EXERCISE INSTRUCTIONS >>
Each line from the beginning of the data below through the line containing "Services (443, 2380)" should be repeated exactly, please.

Dataset items:
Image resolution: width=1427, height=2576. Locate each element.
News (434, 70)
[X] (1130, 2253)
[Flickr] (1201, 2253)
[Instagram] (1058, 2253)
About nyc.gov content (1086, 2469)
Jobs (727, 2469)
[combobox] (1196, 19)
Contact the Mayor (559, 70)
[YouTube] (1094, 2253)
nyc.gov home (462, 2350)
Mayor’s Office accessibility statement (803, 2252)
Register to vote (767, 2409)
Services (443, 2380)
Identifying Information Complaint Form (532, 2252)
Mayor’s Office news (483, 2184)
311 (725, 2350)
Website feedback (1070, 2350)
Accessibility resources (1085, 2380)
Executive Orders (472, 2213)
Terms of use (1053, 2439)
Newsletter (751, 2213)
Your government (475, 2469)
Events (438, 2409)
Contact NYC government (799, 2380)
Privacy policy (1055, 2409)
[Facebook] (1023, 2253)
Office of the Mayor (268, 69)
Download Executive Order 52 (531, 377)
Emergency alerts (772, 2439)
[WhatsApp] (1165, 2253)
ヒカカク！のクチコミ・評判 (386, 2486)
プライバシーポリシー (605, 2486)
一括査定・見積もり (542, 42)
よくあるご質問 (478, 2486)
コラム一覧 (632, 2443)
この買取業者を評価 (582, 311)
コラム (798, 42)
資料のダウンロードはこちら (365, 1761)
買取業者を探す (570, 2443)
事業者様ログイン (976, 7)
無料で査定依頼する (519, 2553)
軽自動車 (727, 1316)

SOLUTION FOR THIS TASK >>
Image resolution: width=1427, height=2576. Locate each element.
News (434, 70)
[X] (1130, 2253)
[Flickr] (1201, 2253)
[Instagram] (1058, 2253)
About nyc.gov content (1086, 2469)
Jobs (727, 2469)
[combobox] (1196, 19)
Contact the Mayor (559, 70)
[YouTube] (1094, 2253)
nyc.gov home (462, 2350)
Mayor’s Office accessibility statement (803, 2252)
Register to vote (767, 2409)
Services (443, 2380)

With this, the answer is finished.